▸ **ЗАДАНИЕ**:
Подхватите текст о поэте Генделеве и продолжите его с того места, где он заканчивается.

▸ **ФРАГМЕНТ ДОКУМЕНТА**:
::::
Генделев называл себя не русским поэтом, а пишущим по-русски израильским поэтом – но на большинство ивритской поэзии Израиля его поэзия была похожа мало. Все-таки он был прежде всего русским поэтом, генетически связанным и с Серебряным веком, и с питерской неподцензурной поэзией, с поэзией его покойных друзей Виктора Кривулина и Алексея Хвостенко. Ведь и Кривулин, подобно Генделеву, испытывал постоянную потребность в публичном действии и выступал в 1990-е на митингах демократов.

Генделев словно бы продолжил на новом этапе эстетику Николая Гумилева – но, в отличие от Гумилева, для него поэзия охватывала не всю жизнь, он знал, что у поэзии есть пределы. Ни свои кулинарные сочинения, ни свою журналистику, ни свою прозу он не считал приложением к поэзии или продолжением ее. До некоторой степени он был наследником и Исаака Бабеля, только у Бабеля в центре сюжета был еврей среди солдат, а у Генделева – поэт среди евреев, которые могут быть и солдатами. Это тоже позиция чужого, который никогда не может стать полностью своим. Для того чтобы освободиться от груза привычных для питерца, ленинградца, культурных влияний, Генделев и провозгласил себя израильским, а не русским поэтом.

Но самое удивительное в том, что израильским поэтом ему действительно удалось стать. Он сделал фактом своей личной биографии самые разные стороны жизни современного Израиля – журналистику, политику, войну – и предложил в своем творчестве такой угол зрения на Израиль, которого в собственно израильской поэзии не существовало. Он писал для читателей, для которых сочетание экзотики и «европейскости» оказалось реальностью внутренней жизни. Он стал их голосом.

 

 

Михаил Маген

 

Я познакомился с Генделевым еще в Ленинграде, когда нам обоим было около двадцати лет. Мы весьма не понравились друг другу, ну а потом очень близко дружили на протяжении последующих сорока лет. Практически одновременно перебрались из Ленинграда в Хайфу, вместе там пьянствовали (читайте Мишину поэму «Вечернее пьянство в Хайфе»). Я встречал его в Тверии, когда он приезжал на побывку из Ливана, он очень «весело» рассказывал о том, как он под обстрелом..., я не смогу пересказать, я не он.

А дальше была долгая жизнь, я грелся в лучах его магнетизма, рядом с ним жизнь становилась ярче, эмоции богаче и водка вкуснее. Эти Мишины качества замечали, наверное, все кто с ним дружил, а он умел дружить как никто и имел огромное количество любящих близких друзей.

А также... Миша Генделев совмещал, органично совмещал, два зачастую противоположных качества, во-первых, это особая генделевская эмоциональность, что понятно, не бывает хороших и неэмоциональных поэтов. Но, к тому же, Генделев обладал блестящим рациональным мышлением, на уровне великих мыслителей. Миша был очень умный. К примеру, среди философов, Генделев выделял Гуссерля (Husserl), как наиболее близкого. Я был свидетелем того, как Миша легко излагал идеи позднего Витгенштейна.… На мой взгляд, стихи Генделева уникальны, ибо они нерасторжимо включают в себя завораживающую эмоциональность и блистательную многослойную рациональность.
::::
▸ **ФРАГМЕНТ ДАННЫХ**:

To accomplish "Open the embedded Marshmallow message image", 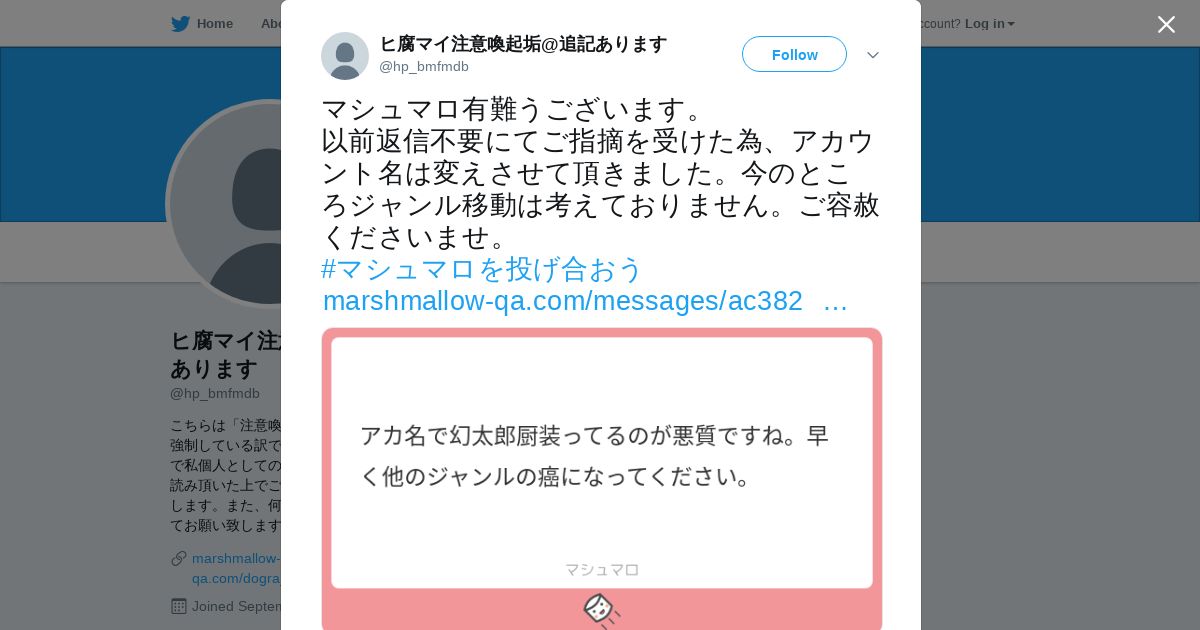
::::
▸ **ОТВЕТ К ЗАДАНИЮ**:
Для меня Генделев творец масштаба Данте. И так же как «Божественную комедию», его стихи надо издавать с многотомными комментариями и изучать в университетах.

 

 

Андрей Макаревич

 

Не знаю, почему я был так уверен, что Миша из этой истории выкарабкается. Наверно, потому что плохо представлял себе свою жизнь без него. Мы очень дружили и виделись постоянно – как не расставались. За несколько дней до беды позвонил Веллер и сказал, что Мише стало лучше, и я уже совсем успокоился. Никогда еще не испытывал такую растерянность от ухода близкого человека – как-то в этот раз особенно неправильно. Звонит телефон, а я слышу его голос: «Привет, дорогой мой...»

 

 

Лев Меламид

 

Мы были очень близки. Я познакомился с ним примерно в то же время, как он приехал в Израиль (в семьдесят седьмом), он всегда читал мне свои стихи, написанные от руки – он всегда писал от руки. Последнее стихотворение я напечатал ему на компьютере за день до того, как поехал в больницу.

Как это ни печально и страшно, он стал классиком. Это стихотворение осталось у меня, но мне сейчас очень грустно, поэтому я не хочу и не буду читать сейчас его стихотворение. Может быть, после похорон…

 

 

Марина Меламед

 

Хочется подбирать слова, вспоминая, как Мишка диктовал мне предисловие к книге тарасовских стихов – «Надблагородный Тарасов»...

Вместо этого сходу вспоминается, как много лет назад он встретил меня, заучившуюся в театральной школе до прозрачности, и молвил (добрый фей, не иначе): «Идемте, покормлю!»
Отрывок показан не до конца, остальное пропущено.